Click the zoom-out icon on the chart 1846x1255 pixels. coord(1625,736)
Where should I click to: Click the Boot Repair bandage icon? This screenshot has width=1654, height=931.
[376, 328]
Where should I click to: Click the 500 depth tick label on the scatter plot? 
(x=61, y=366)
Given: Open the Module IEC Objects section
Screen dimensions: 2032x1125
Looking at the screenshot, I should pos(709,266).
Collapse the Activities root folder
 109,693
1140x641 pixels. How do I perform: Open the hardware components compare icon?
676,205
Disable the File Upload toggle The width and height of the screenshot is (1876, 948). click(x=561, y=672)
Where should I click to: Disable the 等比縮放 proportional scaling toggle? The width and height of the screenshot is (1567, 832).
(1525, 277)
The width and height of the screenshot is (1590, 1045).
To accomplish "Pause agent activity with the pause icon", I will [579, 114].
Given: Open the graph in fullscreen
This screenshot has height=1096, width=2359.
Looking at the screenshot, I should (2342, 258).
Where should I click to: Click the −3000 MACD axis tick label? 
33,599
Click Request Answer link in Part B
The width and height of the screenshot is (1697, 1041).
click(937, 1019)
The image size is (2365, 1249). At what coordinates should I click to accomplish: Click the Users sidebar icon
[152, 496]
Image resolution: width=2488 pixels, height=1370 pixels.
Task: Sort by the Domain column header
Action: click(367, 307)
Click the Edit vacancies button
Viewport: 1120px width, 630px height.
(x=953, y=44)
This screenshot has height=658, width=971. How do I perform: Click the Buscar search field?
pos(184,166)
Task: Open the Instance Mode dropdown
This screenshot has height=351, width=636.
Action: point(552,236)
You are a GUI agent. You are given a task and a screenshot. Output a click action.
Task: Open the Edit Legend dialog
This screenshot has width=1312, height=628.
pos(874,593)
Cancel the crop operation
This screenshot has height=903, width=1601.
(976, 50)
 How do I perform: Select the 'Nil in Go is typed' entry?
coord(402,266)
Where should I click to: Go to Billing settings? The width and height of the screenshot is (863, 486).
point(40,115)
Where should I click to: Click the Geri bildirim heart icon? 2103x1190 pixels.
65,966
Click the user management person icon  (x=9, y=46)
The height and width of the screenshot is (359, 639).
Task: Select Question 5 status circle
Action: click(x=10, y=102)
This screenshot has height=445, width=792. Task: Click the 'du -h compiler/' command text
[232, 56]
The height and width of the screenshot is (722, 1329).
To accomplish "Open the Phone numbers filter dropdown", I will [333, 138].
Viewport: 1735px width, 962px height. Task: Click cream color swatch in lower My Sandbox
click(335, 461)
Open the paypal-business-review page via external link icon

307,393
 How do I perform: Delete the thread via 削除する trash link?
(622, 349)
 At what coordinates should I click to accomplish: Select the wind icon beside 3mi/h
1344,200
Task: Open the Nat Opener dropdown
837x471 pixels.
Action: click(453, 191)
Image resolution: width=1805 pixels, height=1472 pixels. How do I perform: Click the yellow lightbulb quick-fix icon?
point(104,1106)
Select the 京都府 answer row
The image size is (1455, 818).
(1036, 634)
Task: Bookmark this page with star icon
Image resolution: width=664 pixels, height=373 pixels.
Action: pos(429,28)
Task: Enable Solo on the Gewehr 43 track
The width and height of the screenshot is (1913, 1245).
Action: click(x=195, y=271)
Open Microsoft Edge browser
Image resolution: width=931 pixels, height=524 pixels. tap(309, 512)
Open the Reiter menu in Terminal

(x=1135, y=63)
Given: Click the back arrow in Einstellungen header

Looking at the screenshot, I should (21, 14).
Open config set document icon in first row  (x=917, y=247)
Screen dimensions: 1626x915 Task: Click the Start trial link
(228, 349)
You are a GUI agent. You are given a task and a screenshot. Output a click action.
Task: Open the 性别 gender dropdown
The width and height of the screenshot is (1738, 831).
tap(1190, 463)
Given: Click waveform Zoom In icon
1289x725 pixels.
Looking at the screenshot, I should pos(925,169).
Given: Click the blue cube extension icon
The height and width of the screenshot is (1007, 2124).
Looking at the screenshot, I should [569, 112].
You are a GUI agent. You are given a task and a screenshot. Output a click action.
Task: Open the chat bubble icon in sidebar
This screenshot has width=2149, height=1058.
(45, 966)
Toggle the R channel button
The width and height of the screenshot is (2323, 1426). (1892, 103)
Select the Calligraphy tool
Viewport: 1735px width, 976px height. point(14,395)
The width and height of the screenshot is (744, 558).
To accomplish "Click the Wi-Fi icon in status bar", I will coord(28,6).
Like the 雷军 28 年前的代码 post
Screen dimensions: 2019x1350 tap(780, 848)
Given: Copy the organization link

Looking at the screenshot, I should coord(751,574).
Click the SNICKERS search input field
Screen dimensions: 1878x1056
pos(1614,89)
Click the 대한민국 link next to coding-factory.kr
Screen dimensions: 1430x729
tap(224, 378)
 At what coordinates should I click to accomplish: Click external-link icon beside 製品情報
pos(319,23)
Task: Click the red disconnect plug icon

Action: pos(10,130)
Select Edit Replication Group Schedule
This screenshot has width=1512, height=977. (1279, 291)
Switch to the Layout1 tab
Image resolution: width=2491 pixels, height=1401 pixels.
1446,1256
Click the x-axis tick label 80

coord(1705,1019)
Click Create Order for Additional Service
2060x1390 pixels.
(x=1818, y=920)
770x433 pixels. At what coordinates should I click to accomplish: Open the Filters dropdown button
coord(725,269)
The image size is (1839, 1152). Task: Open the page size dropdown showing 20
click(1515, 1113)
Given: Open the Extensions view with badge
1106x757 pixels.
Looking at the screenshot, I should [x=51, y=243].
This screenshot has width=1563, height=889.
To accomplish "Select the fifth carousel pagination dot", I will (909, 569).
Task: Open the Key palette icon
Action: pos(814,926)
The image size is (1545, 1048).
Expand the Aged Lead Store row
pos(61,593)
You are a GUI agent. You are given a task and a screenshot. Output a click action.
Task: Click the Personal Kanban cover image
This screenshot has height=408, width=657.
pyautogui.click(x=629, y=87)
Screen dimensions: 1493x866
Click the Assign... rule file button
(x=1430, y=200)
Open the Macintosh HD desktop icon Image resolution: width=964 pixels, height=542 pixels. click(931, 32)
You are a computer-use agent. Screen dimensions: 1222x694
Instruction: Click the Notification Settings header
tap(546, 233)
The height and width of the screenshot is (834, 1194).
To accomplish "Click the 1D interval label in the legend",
***
Task to complete: Go through the records above. Copy each line in which the string "with" appears.

Exercise solution:
To accomplish "Pause agent activity with the pause icon", I will [579, 114].
Task: Bookmark this page with star icon
Given: Open the Extensions view with badge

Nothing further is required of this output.